Selected passage —
+++

It’s been a pretty relaxing weekend…dang, that first week back after the holidays can be a little intense.  But nothing a virtual helmet and heat shield can’t fix.  I laugh to myself as I write this, for two years ago the New Year started off for me unemployed.  And went that way for several, sometimes-very-painful months.  So I suppose I should keep my trap (er, keyboard?) shut and not complain.  On the other hand, maybe this is a sign that times are getting better workwise and we’re back to the routine again.

I got quite a few tasks done at home including getting tons of mail sorted through, read, bills paid and everything shredded up for recycling.  Dang that feels good!  I am so happy that lots of magazines now have an option to renew subscriptions online instead of mailing in a check.  I have a bad habit of going sure, renew me, and then I mail in one of those “bill me later” forms.  Well, when you do that in October and you haven’t yet paid by January…oops.  Anyway, thanks to the internet I’m good to go.  And I just have a couple of quick thank you notes to write for Christmas gifts and I’ll be in good shape.

My mailbox goes a tad crazy over the holidays with Christmas cards, great pictures and those often-polarizing Christmas card letters.  Oh how I – mostly – enjoy reading them and hearing what everyone’s up to.  I read and wonder wow, it’s been years and years since I’ve seen some of these families.  Where does the time go?  And I giggle that I even still receive Christmas cards from people at all…the last time I ever sent out any myself was probably 1996.

Those letters!  Mostly super enjoying to savor and read, but others seem rather self-indulgent and even arrogant.  Blech.  No thanks.  

Then there’s my college BFF, P.  Her family Christmas letters are so full of love – love for family and for everyone – and the love just comes bouncing off the page as I read.  And she always includes a hand-written very nice blurb at the end of the letter.  This year’s words just went straight to my heart:  “I hope you know how I think of you and talk about you often.  We made some great memories and though we don’t talk much I still see you as a best friend.”  I about burst into tears of happiness….yes…THIS is EXACTLY how I feel too!

+++

Record excerpts —
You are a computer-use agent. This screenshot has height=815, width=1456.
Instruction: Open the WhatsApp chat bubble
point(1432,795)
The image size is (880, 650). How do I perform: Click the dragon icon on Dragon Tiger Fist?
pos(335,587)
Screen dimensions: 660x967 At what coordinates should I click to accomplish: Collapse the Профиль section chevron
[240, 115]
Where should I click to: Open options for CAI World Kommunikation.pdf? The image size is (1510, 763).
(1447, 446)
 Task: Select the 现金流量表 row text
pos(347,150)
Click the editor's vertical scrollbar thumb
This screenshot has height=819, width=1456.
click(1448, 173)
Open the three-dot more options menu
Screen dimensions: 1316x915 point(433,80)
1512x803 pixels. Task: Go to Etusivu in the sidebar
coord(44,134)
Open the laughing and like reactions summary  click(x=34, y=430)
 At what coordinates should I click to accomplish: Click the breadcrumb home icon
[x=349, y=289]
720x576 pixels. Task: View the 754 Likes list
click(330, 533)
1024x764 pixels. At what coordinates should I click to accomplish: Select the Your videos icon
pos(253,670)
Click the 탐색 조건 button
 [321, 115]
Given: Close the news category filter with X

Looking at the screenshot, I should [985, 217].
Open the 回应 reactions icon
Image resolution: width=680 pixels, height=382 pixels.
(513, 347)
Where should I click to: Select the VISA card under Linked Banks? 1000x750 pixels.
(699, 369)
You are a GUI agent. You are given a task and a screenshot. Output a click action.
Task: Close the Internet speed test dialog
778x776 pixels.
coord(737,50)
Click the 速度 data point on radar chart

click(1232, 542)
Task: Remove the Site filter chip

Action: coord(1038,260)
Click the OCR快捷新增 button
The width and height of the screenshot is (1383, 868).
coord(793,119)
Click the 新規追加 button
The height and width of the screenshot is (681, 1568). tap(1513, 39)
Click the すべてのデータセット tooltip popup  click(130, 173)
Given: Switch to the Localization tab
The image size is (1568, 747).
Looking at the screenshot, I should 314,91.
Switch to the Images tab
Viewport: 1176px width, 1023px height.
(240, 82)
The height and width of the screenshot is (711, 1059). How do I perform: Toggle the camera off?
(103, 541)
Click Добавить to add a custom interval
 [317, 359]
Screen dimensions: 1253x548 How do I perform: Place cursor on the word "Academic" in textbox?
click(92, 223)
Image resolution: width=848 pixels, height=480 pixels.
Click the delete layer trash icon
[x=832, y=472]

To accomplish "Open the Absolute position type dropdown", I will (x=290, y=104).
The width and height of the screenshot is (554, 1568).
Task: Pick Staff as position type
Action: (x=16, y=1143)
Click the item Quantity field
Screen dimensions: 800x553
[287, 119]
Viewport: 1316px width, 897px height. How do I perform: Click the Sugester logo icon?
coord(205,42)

+++

Problem set —
• A. Copy the blog post word for word, starting at "I got quite" and stopping after "in good shape.".
• B. According to the blog post, in what year did the writer probably last send out Christmas cards?

Exercise answers —
• A.
I got quite a few tasks done at home including getting tons of mail sorted through, read, bills paid and everything shredded up for recycling.  Dang that feels good!  I am so happy that lots of magazines now have an option to renew subscriptions online instead of mailing in a check.  I have a bad habit of going sure, renew me, and then I mail in one of those “bill me later” forms.  Well, when you do that in October and you haven’t yet paid by January…oops.  Anyway, thanks to the internet I’m good to go.  And I just have a couple of quick thank you notes to write for Christmas gifts and I’ll be in good shape.

• B. Probably 1996.